Ubnay narrated that she had run into the soldiers somewhere near the interior village of Nalubas one day at around eight in the morning. She indicated the time by pointing to the sky as to where the sun was positioned; this was her way of keeping track of time and telling us when certain events of her captivity happened. When she encountered the soldiers, she immediately held her hands up. One of them then immediately ordered her to sit down, while another older soldier ordered that her hands and feet be tied. For the next more than twenty-four hours she stayed put where she first sat, with no food or drink, while soldiers repeatedly asked her where the NPA were, and where Datu Guibang Apoga – the leader of the Salugpungan Ta Tanu Igkanugon organization – was hiding.
Not being proficient in spoken Bisaya, we asked her how she was able to communicate with her captors. Among the soldiers was a young Manobo who was a CAFGU, the auxiliary personnel employed by the Armed Forces, who helped translate her words to the soldiers. It was this same lad who actually gave her some of the leftover food only around noon on the second day of her captivity.
Ubonay insisted that she did not know where the NPA or Datu Guibang were. The soldiers were persistent that she should know, since her village was a member of the Salugpungan. They even offered her some cash if only she would tell. During a short respite in the questioning, the Manobo CAFGU furtively told her, “‘Nay (Mother), don’t give just any answer, the soldiers might do something to you,” (In the Bisaya from our translator: Nay, ayaw ug pataka’g sulti kay basig unsaon ka sa sundalo).
After a particularly strong rain shower that soaked her clothes through, she was given an old fatigue jacket and ordered to change her clothes. As she was changing the soldiers made fun of her body and cruelly joked that she must have already had many children.
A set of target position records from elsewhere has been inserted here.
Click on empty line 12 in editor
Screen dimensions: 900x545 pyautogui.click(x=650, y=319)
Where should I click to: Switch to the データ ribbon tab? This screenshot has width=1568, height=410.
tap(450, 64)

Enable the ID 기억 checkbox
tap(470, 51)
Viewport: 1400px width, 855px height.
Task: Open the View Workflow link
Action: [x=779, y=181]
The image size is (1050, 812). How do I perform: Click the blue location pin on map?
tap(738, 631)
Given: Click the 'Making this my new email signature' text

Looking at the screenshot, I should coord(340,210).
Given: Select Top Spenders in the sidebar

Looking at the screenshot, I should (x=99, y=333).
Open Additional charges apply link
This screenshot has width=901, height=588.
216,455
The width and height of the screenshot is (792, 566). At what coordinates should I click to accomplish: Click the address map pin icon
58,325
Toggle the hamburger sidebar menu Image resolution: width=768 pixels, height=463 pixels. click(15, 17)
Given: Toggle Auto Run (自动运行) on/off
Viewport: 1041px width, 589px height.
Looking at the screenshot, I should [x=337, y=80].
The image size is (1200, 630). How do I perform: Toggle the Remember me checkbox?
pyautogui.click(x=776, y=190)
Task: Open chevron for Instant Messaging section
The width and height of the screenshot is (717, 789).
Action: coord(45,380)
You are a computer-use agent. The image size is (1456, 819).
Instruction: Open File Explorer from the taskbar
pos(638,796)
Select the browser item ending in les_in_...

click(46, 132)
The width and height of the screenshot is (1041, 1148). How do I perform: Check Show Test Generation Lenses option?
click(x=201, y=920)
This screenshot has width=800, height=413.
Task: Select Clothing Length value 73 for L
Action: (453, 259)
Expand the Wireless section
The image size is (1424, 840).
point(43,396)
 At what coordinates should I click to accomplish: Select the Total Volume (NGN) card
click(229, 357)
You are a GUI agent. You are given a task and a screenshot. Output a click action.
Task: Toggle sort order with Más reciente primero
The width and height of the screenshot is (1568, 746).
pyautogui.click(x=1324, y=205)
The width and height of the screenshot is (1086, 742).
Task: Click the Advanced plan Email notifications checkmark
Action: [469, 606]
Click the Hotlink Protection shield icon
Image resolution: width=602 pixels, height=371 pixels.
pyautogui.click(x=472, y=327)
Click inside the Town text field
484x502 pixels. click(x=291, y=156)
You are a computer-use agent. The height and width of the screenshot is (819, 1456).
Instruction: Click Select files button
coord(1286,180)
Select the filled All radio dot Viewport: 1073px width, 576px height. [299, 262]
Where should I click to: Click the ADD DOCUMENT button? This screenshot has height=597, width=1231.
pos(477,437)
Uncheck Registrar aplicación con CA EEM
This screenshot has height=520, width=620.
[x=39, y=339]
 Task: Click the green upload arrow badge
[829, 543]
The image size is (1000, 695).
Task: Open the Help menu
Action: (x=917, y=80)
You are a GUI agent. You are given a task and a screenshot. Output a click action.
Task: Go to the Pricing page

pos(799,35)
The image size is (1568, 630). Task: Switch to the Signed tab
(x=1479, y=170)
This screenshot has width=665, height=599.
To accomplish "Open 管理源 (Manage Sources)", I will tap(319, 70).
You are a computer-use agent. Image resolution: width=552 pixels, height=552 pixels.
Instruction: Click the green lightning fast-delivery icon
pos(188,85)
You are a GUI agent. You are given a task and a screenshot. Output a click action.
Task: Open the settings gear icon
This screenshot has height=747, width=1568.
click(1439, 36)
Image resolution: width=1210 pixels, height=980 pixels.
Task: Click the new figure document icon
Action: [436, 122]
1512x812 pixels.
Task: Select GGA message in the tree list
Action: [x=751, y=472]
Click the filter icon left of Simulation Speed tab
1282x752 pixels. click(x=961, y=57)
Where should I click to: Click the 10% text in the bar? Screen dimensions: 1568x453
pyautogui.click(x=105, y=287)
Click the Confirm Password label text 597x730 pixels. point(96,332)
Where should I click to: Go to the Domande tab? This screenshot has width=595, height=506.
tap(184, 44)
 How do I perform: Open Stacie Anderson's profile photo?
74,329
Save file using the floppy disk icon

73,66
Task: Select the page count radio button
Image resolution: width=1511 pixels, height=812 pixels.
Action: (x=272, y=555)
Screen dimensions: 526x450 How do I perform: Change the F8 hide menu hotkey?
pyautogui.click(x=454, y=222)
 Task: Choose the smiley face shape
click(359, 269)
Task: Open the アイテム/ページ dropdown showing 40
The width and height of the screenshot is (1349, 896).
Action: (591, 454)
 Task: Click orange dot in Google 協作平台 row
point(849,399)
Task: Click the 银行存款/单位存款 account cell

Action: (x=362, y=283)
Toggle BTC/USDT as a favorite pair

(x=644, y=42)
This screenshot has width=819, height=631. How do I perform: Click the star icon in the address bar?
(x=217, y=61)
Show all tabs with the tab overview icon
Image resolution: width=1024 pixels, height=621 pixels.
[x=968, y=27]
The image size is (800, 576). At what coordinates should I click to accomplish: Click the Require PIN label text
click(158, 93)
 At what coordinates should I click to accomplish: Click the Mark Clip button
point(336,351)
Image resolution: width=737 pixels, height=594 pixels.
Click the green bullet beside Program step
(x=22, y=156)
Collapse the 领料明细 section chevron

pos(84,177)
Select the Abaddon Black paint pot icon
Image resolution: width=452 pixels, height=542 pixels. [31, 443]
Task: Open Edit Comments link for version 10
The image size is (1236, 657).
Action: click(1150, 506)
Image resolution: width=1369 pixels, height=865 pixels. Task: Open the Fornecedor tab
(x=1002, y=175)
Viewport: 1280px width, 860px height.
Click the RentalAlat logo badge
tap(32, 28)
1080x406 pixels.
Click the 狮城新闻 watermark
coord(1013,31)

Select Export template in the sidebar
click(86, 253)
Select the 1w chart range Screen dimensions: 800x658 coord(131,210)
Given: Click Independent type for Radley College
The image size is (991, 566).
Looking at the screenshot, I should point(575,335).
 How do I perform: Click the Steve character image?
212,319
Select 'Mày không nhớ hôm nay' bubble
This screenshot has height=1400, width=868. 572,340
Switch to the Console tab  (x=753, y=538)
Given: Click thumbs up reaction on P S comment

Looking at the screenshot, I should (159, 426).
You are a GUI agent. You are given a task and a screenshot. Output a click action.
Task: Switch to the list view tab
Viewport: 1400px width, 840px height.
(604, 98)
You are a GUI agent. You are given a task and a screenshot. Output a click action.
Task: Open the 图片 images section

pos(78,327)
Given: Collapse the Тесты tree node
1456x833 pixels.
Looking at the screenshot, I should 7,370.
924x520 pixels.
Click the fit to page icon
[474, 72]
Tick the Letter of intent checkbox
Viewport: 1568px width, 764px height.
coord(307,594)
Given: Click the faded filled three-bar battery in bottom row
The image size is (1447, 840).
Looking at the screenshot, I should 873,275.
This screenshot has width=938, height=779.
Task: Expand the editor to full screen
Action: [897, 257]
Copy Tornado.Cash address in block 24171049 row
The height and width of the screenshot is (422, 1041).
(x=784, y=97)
Moreover, they laughed at the tattoos that encircled her belly, making her painfully aware that, in the society these soldiers represented, not only was she lowly regarded as a woman, but also as a lumad.
The constant fear throughout her ordeal made Ubonay forget to be hungry, but it did not make her immune from the cold of the wind and rains that fell exceptionally heavily in the last days of March. From her interview it was the deepest affront not to have been provided shelter by the soldiers. When she tried to seek shade near one of the hammocks, she was rudely shooed away. This is what made me cry, she recounts. She would cry and be unable to sleep because of the rain and the cold; at the end of one interview session we recorded her, almost talking to herself, uttering her disbelief: Wa pad atup ko. They did not even give me a roof.
When Ubonay first set out on that fateful day, she had her pet dog with her. When she was captured, the dog refused to leave her. It followed her and the soldiers, trailing a little ways behind them, as they wound their way across the Pantaron. One evening, during an especially heavy downpour, the soldiers forget to bind her feet. Because of the strong rain, she was able to inch her way away from the sleeping soldiers. Her dog was there to greet her, and guide her to freedom.
Ubonay says she would not have been able to escape if not for her dog. The Pantaron can be disorienting even for a Manobo like her, and was more so because of the darkness of the night and the trauma she had just suffered. She trustingly followed her dog until they reached a spot in the mountain that was familiar, but they had to cross a roaring river that was swollen from the rains. Not having any choice but to swim through it to get away from her captors, Ubonay and her dog dove in. She made it, her dog did not.
The story of Ubonay, be it that from real-life or from fiction, represents the story of many other indigenous women who have suffered the direct violence of rape, assault, kidnapping, and militarization, as well as the structural violence of hunger, ill health, illiteracy, and the hopeless uncertainty about the future of their children.